----- Supplied data -----

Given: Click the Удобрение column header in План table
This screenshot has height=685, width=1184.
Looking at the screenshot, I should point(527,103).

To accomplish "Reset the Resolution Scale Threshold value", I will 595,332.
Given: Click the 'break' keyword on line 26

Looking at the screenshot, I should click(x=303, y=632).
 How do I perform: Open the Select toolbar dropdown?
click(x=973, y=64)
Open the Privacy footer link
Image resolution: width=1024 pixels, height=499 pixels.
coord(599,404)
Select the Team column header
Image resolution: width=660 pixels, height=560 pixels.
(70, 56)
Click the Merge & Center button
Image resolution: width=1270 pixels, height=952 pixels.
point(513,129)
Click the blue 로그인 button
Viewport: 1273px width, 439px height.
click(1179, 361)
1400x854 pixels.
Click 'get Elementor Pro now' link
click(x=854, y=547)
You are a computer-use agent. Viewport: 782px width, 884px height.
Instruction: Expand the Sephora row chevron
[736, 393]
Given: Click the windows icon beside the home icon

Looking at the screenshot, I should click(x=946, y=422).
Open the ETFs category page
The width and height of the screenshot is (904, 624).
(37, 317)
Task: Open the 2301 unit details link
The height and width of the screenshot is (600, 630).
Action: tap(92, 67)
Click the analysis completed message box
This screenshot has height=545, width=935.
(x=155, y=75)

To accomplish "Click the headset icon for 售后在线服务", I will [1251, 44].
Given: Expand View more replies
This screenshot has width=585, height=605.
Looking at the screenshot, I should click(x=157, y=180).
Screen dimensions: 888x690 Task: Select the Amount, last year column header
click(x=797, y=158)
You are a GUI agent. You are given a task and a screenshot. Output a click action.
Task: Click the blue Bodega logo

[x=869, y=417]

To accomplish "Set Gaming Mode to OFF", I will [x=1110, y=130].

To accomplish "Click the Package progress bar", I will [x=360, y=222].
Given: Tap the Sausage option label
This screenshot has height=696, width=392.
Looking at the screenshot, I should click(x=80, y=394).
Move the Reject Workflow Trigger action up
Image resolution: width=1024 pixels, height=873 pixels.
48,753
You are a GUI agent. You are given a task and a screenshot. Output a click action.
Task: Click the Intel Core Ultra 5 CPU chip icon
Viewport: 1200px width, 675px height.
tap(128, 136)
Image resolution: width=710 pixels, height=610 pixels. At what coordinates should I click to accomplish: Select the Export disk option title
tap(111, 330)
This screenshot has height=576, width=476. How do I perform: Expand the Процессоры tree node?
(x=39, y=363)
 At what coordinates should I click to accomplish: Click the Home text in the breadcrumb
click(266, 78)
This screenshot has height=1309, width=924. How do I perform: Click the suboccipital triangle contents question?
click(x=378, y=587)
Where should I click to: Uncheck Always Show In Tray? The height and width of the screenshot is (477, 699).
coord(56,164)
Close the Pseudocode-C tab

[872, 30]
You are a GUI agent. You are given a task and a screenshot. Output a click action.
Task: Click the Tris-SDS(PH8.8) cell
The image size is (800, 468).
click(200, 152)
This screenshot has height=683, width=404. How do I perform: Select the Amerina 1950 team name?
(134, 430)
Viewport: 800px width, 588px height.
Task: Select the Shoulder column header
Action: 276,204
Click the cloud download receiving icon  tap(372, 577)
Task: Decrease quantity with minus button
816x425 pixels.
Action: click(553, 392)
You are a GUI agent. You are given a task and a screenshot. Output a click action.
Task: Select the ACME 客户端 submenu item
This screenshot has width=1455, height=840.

-----

Rewrite every line of the items above as a Markdown table with two columns, Row and Line, numbering the rows in order and leaving out blank lines.

• Solved exercise:
| Row | Line |
|---|---|
| 1 | Given: Click the Удобрение column header in План table |
| 2 | This screenshot has height=685, width=1184. |
| 3 | Looking at the screenshot, I should point(527,103). |
| 4 | To accomplish "Reset the Resolution Scale Threshold value", I will 595,332. |
| 5 | Given: Click the 'break' keyword on line 26 |
| 6 | Looking at the screenshot, I should click(x=303, y=632). |
| 7 |  How do I perform: Open the Select toolbar dropdown? |
| 8 | click(x=973, y=64) |
| 9 | Open the Privacy footer link |
| 10 | Image resolution: width=1024 pixels, height=499 pixels. |
| 11 | coord(599,404) |
| 12 | Select the Team column header |
| 13 | Image resolution: width=660 pixels, height=560 pixels. |
| 14 | (70, 56) |
| 15 | Click the Merge & Center button |
| 16 | Image resolution: width=1270 pixels, height=952 pixels. |
| 17 | point(513,129) |
| 18 | Click the blue 로그인 button |
| 19 | Viewport: 1273px width, 439px height. |
| 20 | click(1179, 361) |
| 21 | 1400x854 pixels. |
| 22 | Click 'get Elementor Pro now' link |
| 23 | click(x=854, y=547) |
| 24 | You are a computer-use agent. Viewport: 782px width, 884px height. |
| 25 | Instruction: Expand the Sephora row chevron |
| 26 | [736, 393] |
| 27 | Given: Click the windows icon beside the home icon |
| 28 | Looking at the screenshot, I should click(x=946, y=422). |
| 29 | Open the ETFs category page |
| 30 | The width and height of the screenshot is (904, 624). |
| 31 | (37, 317) |
| 32 | Task: Open the 2301 unit details link |
| 33 | The height and width of the screenshot is (600, 630). |
| 34 | Action: tap(92, 67) |
| 35 | Click the analysis completed message box |
| 36 | This screenshot has height=545, width=935. |
| 37 | (x=155, y=75) |
| 38 | To accomplish "Click the headset icon for 售后在线服务", I will [1251, 44]. |
| 39 | Given: Expand View more replies |
| 40 | This screenshot has width=585, height=605. |
| 41 | Looking at the screenshot, I should click(x=157, y=180). |
| 42 | Screen dimensions: 888x690 Task: Select the Amount, last year column header |
| 43 | click(x=797, y=158) |
| 44 | You are a GUI agent. You are given a task and a screenshot. Output a click action. |
| 45 | Task: Click the blue Bodega logo |
| 46 | [x=869, y=417] |
| 47 | To accomplish "Set Gaming Mode to OFF", I will [x=1110, y=130]. |
| 48 | To accomplish "Click the Package progress bar", I will [x=360, y=222]. |
| 49 | Given: Tap the Sausage option label |
| 50 | This screenshot has height=696, width=392. |
| 51 | Looking at the screenshot, I should click(x=80, y=394). |
| 52 | Move the Reject Workflow Trigger action up |
| 53 | Image resolution: width=1024 pixels, height=873 pixels. |
| 54 | 48,753 |
| 55 | You are a GUI agent. You are given a task and a screenshot. Output a click action. |
| 56 | Task: Click the Intel Core Ultra 5 CPU chip icon |
| 57 | Viewport: 1200px width, 675px height. |
| 58 | tap(128, 136) |
| 59 | Image resolution: width=710 pixels, height=610 pixels. At what coordinates should I click to accomplish: Select the Export disk option title |
| 60 | tap(111, 330) |
| 61 | This screenshot has height=576, width=476. How do I perform: Expand the Процессоры tree node? |
| 62 | (x=39, y=363) |
| 63 |  At what coordinates should I click to accomplish: Click the Home text in the breadcrumb |
| 64 | click(266, 78) |
| 65 | This screenshot has height=1309, width=924. How do I perform: Click the suboccipital triangle contents question? |
| 66 | click(x=378, y=587) |
| 67 | Where should I click to: Uncheck Always Show In Tray? The height and width of the screenshot is (477, 699). |
| 68 | coord(56,164) |
| 69 | Close the Pseudocode-C tab |
| 70 | [872, 30] |
| 71 | You are a GUI agent. You are given a task and a screenshot. Output a click action. |
| 72 | Task: Click the Tris-SDS(PH8.8) cell |
| 73 | The image size is (800, 468). |
| 74 | click(200, 152) |
| 75 | This screenshot has height=683, width=404. How do I perform: Select the Amerina 1950 team name? |
| 76 | (134, 430) |
| 77 | Viewport: 800px width, 588px height. |
| 78 | Task: Select the Shoulder column header |
| 79 | Action: 276,204 |
| 80 | Click the cloud download receiving icon  tap(372, 577) |
| 81 | Task: Decrease quantity with minus button |
| 82 | 816x425 pixels. |
| 83 | Action: click(553, 392) |
| 84 | You are a GUI agent. You are given a task and a screenshot. Output a click action. |
| 85 | Task: Select the ACME 客户端 submenu item |
| 86 | This screenshot has width=1455, height=840. |